From the data below, copy each line that includes the word "Ukraine".

DATASET ENTRIES:

============================================================

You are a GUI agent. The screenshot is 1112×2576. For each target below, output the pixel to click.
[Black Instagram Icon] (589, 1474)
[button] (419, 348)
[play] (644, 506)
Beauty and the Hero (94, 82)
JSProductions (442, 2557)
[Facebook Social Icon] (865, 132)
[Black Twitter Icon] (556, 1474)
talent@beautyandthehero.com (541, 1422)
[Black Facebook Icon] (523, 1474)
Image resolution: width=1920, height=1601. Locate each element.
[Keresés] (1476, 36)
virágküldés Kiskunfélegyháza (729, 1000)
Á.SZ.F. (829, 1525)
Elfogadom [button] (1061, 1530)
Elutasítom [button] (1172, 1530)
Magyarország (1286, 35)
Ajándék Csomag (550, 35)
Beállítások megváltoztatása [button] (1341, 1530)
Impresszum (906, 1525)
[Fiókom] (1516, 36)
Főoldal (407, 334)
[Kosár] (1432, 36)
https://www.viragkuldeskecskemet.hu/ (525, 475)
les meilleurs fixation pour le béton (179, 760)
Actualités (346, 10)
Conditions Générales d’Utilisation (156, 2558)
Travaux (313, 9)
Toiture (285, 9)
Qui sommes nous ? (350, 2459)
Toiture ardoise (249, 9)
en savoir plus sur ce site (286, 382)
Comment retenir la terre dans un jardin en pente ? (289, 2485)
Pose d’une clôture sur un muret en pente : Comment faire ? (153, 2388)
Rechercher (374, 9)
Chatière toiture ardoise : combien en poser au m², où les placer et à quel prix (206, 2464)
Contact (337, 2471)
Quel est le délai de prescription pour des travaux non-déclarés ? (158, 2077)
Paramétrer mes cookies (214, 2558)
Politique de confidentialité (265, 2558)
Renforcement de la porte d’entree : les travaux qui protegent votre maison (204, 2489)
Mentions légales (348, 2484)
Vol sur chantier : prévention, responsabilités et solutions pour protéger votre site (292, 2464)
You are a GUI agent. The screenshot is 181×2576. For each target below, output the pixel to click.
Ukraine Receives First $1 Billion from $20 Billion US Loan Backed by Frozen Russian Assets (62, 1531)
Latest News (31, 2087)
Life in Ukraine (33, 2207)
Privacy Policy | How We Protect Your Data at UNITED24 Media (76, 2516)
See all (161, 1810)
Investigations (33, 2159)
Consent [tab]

============================================================

RESPONSE:
Ukraine Receives First $1 Billion from $20 Billion US Loan Backed by Frozen Russian Assets (62, 1531)
Life in Ukraine (33, 2207)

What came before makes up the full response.